What the task asks
Reproduced exactly, the lines from the start of the material through the line containing "ventasoriente@vinisol.com.co (44, 2489)" should be the whole answer, with pictures excluded.

Records for this task
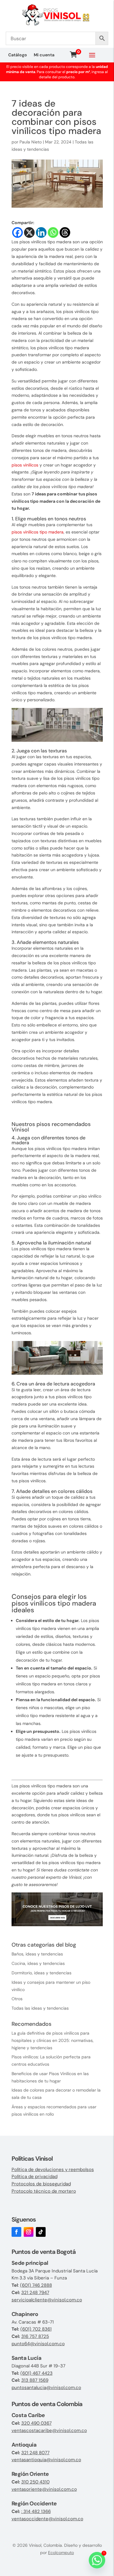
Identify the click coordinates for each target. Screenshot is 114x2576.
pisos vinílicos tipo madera (38, 532)
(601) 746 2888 (36, 2285)
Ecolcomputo (61, 2552)
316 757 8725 (35, 2336)
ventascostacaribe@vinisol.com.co (49, 2430)
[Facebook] (17, 232)
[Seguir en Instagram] (28, 2232)
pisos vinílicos (25, 465)
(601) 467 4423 (36, 2373)
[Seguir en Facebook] (16, 2232)
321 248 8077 (35, 2453)
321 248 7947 (35, 2292)
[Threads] (65, 232)
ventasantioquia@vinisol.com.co (46, 2460)
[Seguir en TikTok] (41, 2232)
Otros (17, 1998)
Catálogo (17, 55)
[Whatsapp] (53, 232)
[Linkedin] (41, 232)
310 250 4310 (35, 2482)
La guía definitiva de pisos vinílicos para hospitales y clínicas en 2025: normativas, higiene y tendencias (53, 2040)
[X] (29, 232)
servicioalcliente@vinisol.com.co (47, 2300)
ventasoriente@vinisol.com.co (44, 2489)
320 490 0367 (36, 2423)
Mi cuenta (44, 55)
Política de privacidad (34, 2176)
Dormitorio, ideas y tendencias (41, 1973)
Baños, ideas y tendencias (37, 1954)
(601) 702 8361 (36, 2329)
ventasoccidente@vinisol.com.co (47, 2519)
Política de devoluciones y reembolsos (53, 2169)
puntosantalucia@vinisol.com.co (46, 2387)
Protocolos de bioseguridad (41, 2184)
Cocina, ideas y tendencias (38, 1963)
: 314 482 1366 (36, 2511)
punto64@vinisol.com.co (38, 2344)
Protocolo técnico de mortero (44, 2191)
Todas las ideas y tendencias (40, 2008)
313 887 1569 (34, 2380)
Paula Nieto (30, 142)
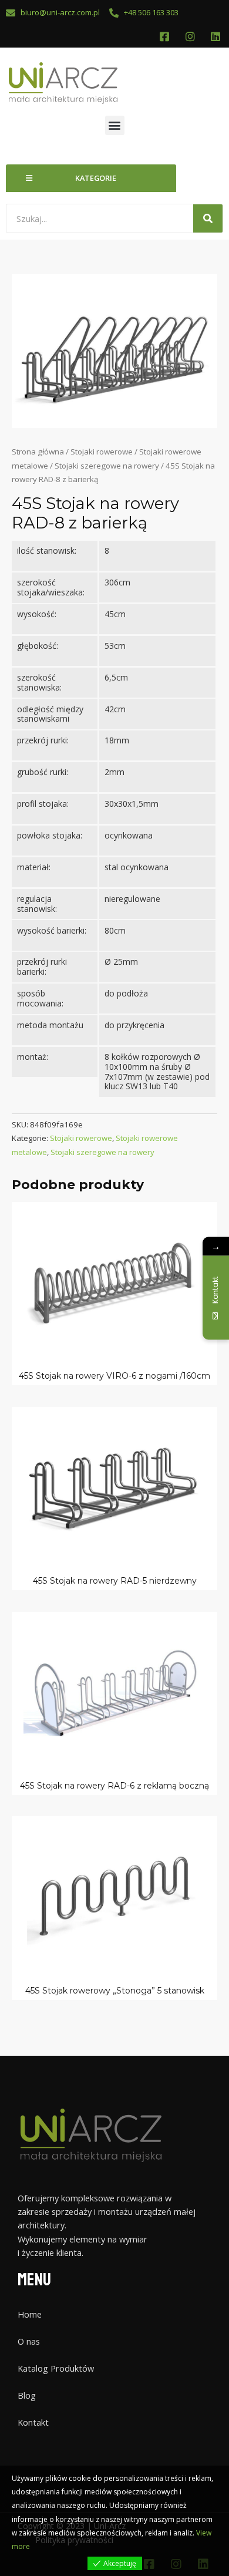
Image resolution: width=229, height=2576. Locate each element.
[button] (114, 125)
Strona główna (38, 451)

Result
Identify the click coordinates for each target. Screenshot is 114x2576.
pisos vinílicos tipo madera (38, 532)
(601) 746 2888 (36, 2285)
Ecolcomputo (61, 2552)
316 757 8725 (35, 2336)
ventascostacaribe@vinisol.com.co (49, 2430)
[Facebook] (17, 232)
[Seguir en Instagram] (28, 2232)
pisos vinílicos (25, 465)
(601) 467 4423 (36, 2373)
[Seguir en Facebook] (16, 2232)
321 248 8077 (35, 2453)
321 248 7947 (35, 2292)
[Threads] (65, 232)
ventasantioquia@vinisol.com.co (46, 2460)
[Seguir en TikTok] (41, 2232)
Otros (17, 1998)
Catálogo (17, 55)
[Whatsapp] (53, 232)
[Linkedin] (41, 232)
310 250 4310 (35, 2482)
La guía definitiva de pisos vinílicos para hospitales y clínicas en 2025: normativas, higiene y tendencias (53, 2040)
[X] (29, 232)
servicioalcliente@vinisol.com.co (47, 2300)
ventasoriente@vinisol.com.co (44, 2489)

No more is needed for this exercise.